On parle moins des sectes depuis quelques années. Y en aurait-il moins?
Bien sûr que non. Les médias en parlent certes moins, cela ne veut pas dire que les sectes ont disparu. Elles existent sous d’autres formes, plus insidieuses. Il s’agit d’un secteur mouvant qui s’adapte aux réalités du moment. Actuellement, ce sont les mouvements liés à la santé, à l’éducation, aux mineurs et à l’humanitaire qui prolifèrent.

Des exemples?
Les médecines naturelles sont un secteur où il est facile de se glisser. Je pense notamment à ce mouvement d’origine sud-américain, Biodanza, très actif dans le Valais. Naturellement, les grandes sectes – des multinationales – comme la Scientologie sont toujours très actives. Après le tsunami, les scientologues ont été parmi les premiers à se rendre sur place. Les indigènes les ont renvoyés chez eux.

Et que fait la Suisse pour lutter contre le phénomène?
Pas grand-chose… Pour information, Genève dénombrait en 2001 80 mouvements sectaires. Mais dans notre pays, les politiques ne sont pas préoccupés par le phénomène, persuadés que les lois en vigueur sont suffisantes pour lutter contre les dérives sectaires. En 1999, la Commission de gestion du Conseil national a demandé une politique fédérale en matière de sectes et, notamment, la création d’un Observatoire fédéral des sectes. Celui-ci n’a jamais vu le jour.
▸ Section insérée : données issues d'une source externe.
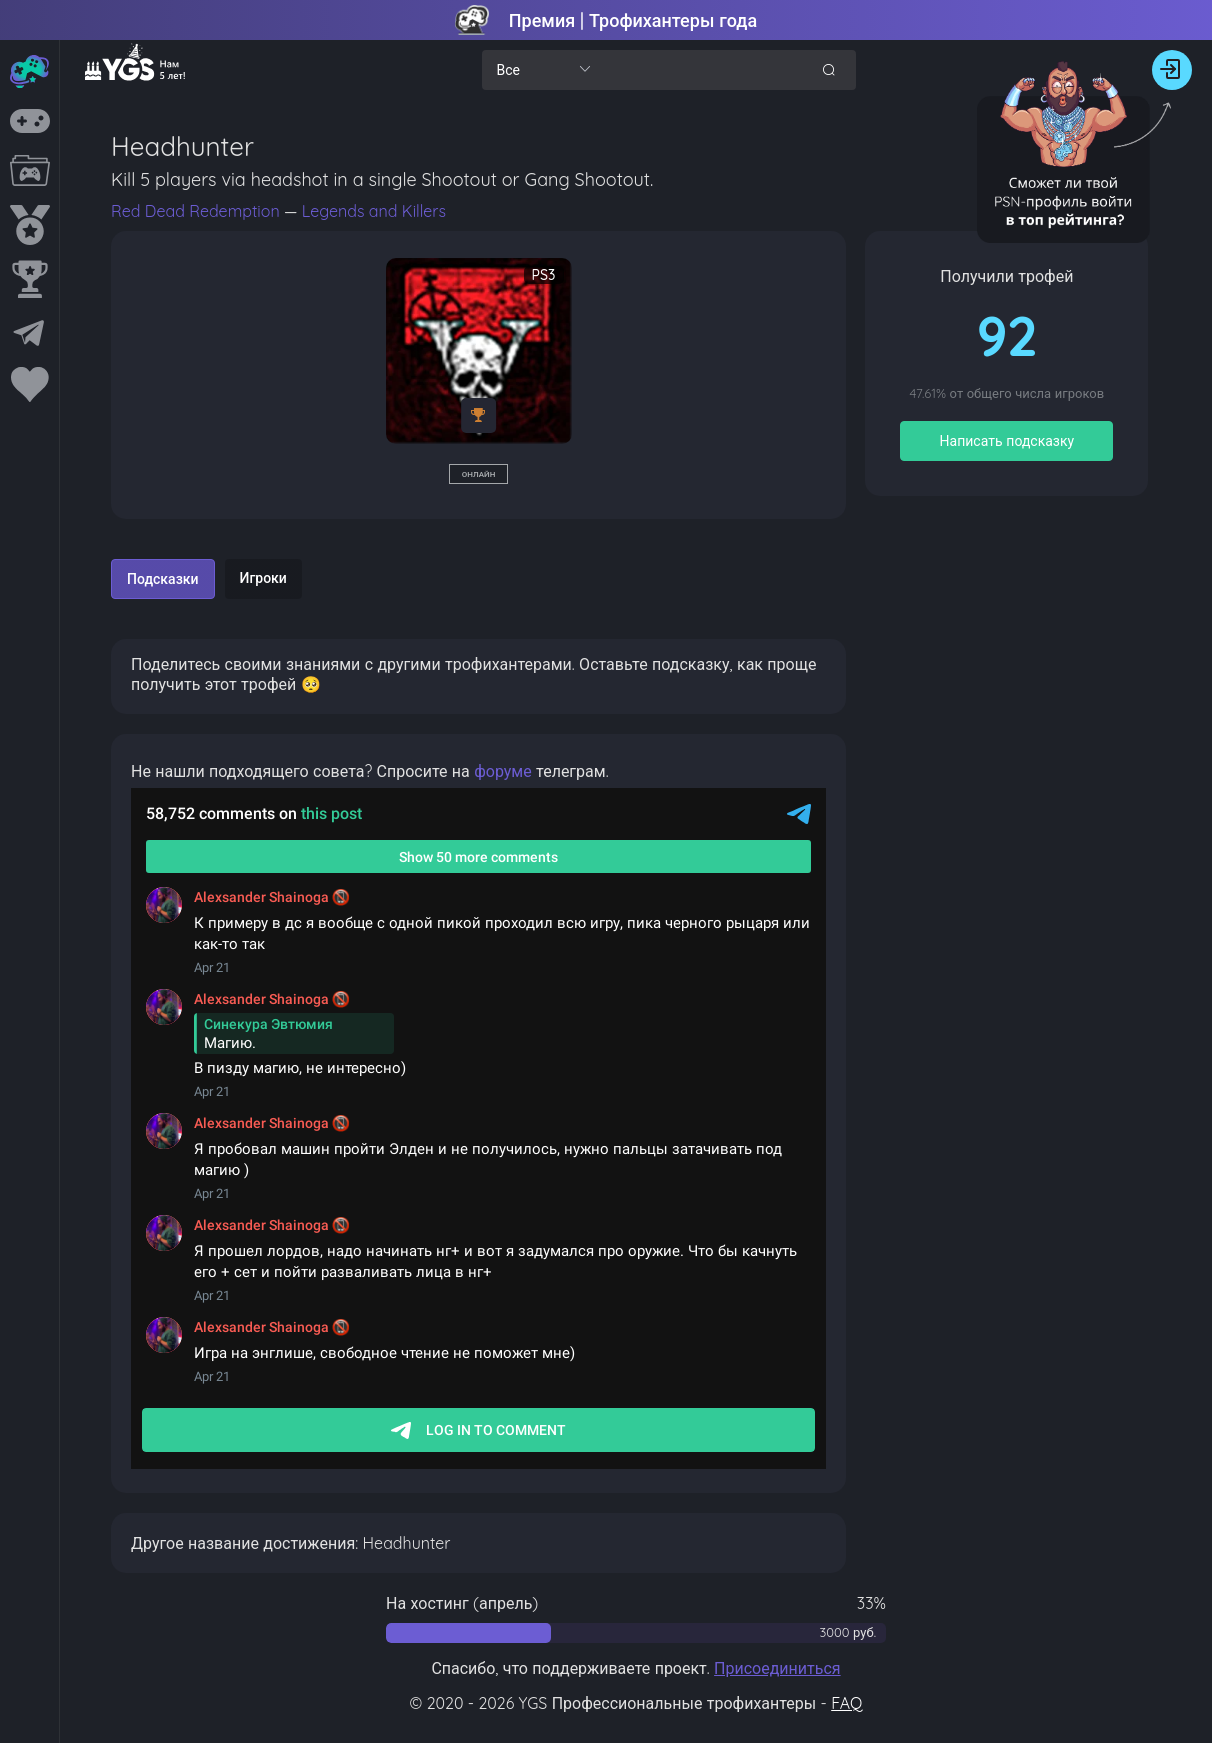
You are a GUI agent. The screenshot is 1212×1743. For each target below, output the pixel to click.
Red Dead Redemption (197, 211)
OTS: le bis repetita de Michel Tabachnik

Une salle d’audience presque vide, des parties civiles absentes, le procès en appel du chef d’orchestre Michel Tabachnik, poursuivi pour association de malfaiteurs dans l’affaire de l’Ordre du Temple solaire (OTS) s’est ouvert hier à Grenoble dans une quasi-indifférence.

Le musicien, soupçonné d’avoir joué un rôle important au sein de la secte, juge la situation dans laquelle il se retrouve aujourd’hui profondément injuste. «Cela fait onze ans que je subis la pression médiatique et judiciaire», a déclaré Michel Tabachnik en montant les marches du Palais. Pendant deux semaines, la justice va essayer de comprendre, une nouvelle fois, ce qui a pu entretenir la ferveur suicidaire parmi les survivants des premiers massacres.
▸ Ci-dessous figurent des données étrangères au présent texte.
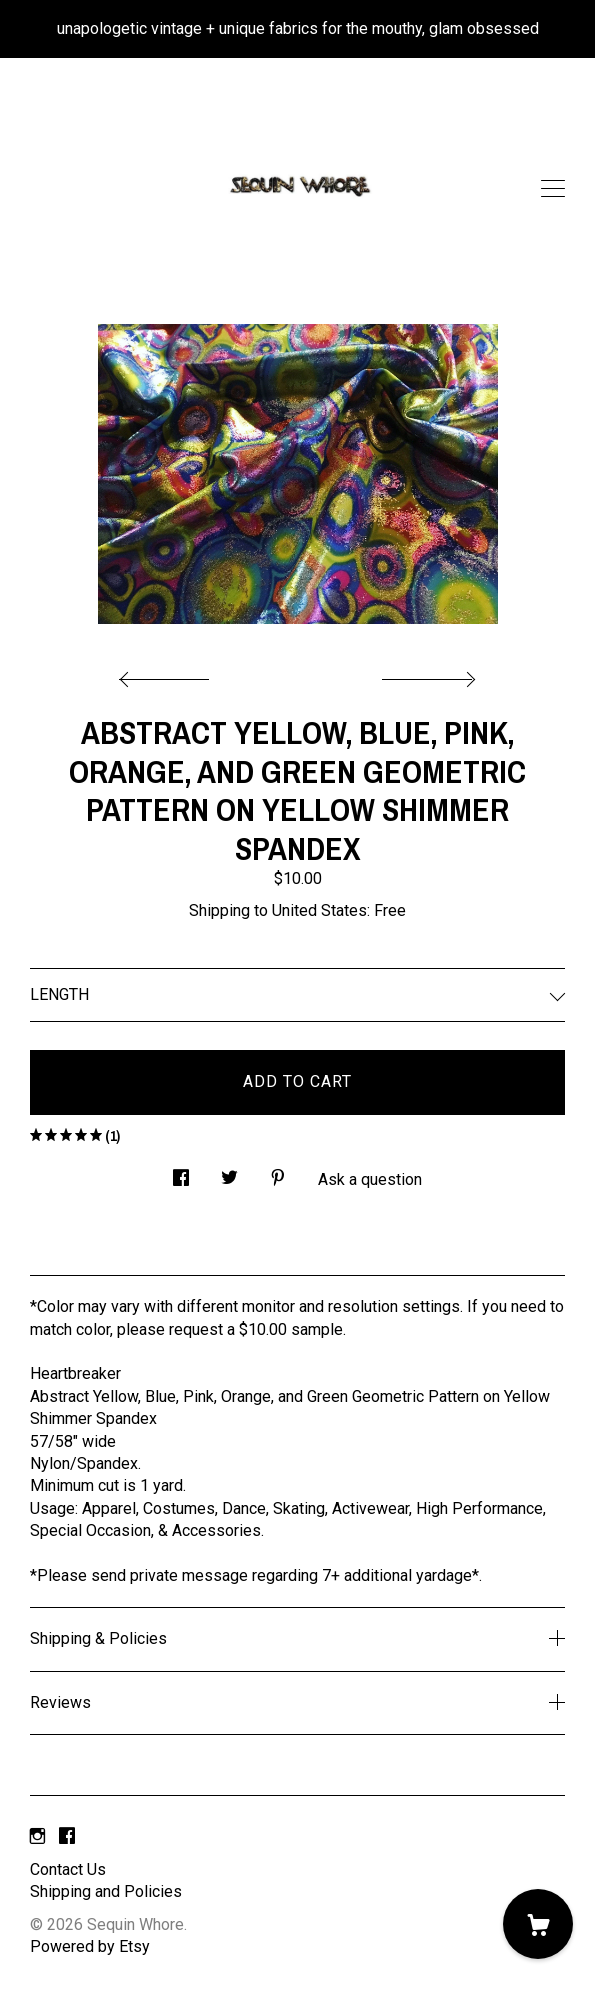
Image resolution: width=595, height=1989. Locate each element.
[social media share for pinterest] (278, 1173)
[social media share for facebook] (181, 1173)
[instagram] (37, 1836)
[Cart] (538, 1924)
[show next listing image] (426, 674)
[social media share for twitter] (229, 1173)
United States (319, 910)
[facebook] (67, 1836)
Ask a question (370, 1179)
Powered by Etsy (90, 1946)
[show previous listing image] (169, 674)
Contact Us (68, 1869)
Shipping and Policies (106, 1891)
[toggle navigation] (553, 189)
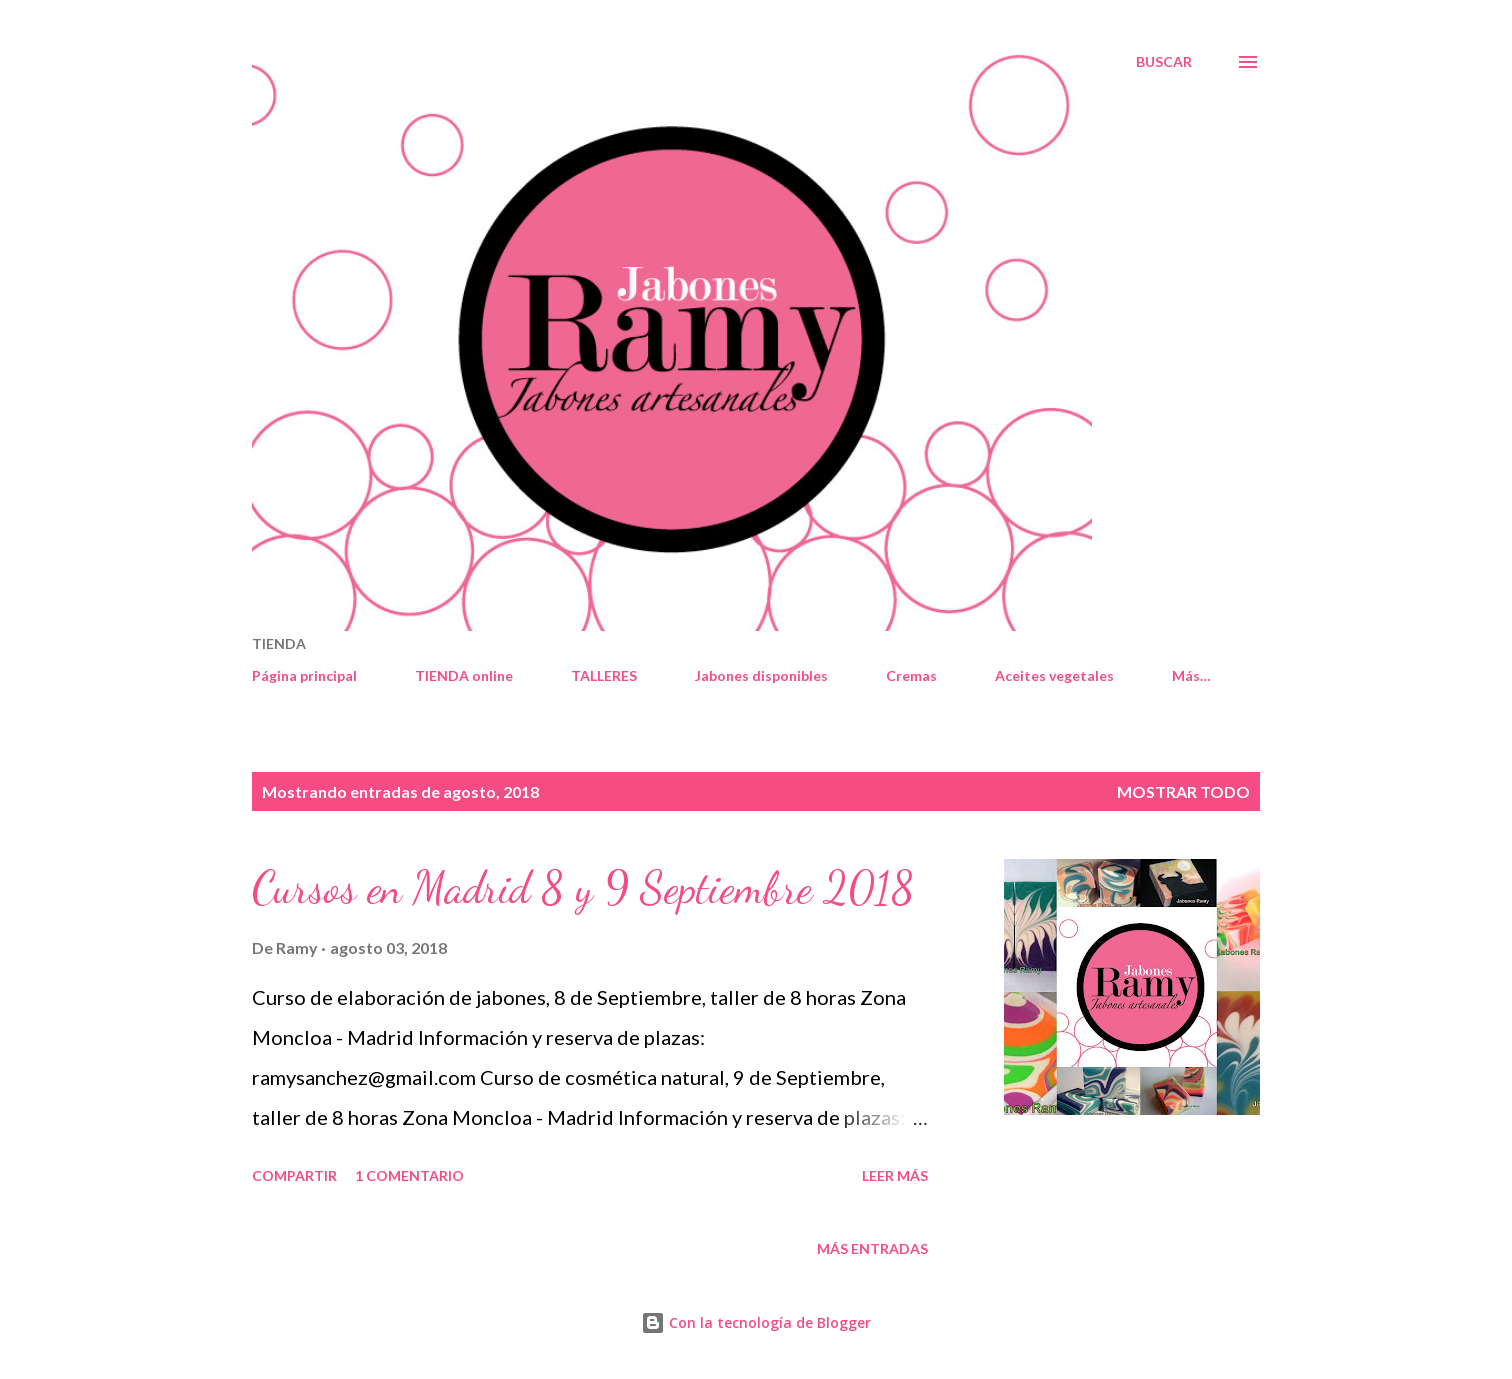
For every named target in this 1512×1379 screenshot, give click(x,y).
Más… (1191, 675)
Dans la nuit du 15 au 16 décembre 1995, seize personnes dont trois enfants périssent dans une forêt du Vercors à l’issue d’un rituel mortifère. Michel Tabachnik a-t-il contribué, aux côtés de Jo Di Mambro et de Luc Jouret, à endoctriner les adeptes de la secte et à les emmener à la mort? Pas facile à démontrer.

Le président du tribunal n’a pas caché que la tâche allait être ardue. «C’est une affaire qui baigne dans un certain irrationnel, dans l’ésotérisme et la culture du secret, ce qui rend compliqué la perception des faits. Il y a en outre des questions qui persistent sur le déroulement des faits.» Comme il l’a fait il y a cinq ans, le chef d’orchestre, a commencé à raconter sa rencontre avec Jo Di Mambro et son parcours au sein de la secte.

Michel Tabachnik, dont la carrière commence seulement à redémarrer, n’a pas changé de discours. Oui, il a été proche des deux gourous de la secte, Jo Di Mambro et Luc Jouret. Non, il n’a pas vu venir les massacres qui se préparaient. Oui, il a bien entendu parler de maîtres supérieurs chapeautant l’Ordre auquel il appartenait mais il ne les a jamais vus. «Il y avait autour de Di Mambro, un halo de mystère», explique-t-il à la barre du Tribunal. Ses textes? Une littérature pour initiés. Pas des appels au suicide.

Me Alain Leclerc, l’avocat de la famille Vuarnet est persuadé que la justice n’aura pas d’autre choix que de relaxer Michel Tabachnik une deuxième fois. Il regrette que l’instruction ait «négligé la piste financière».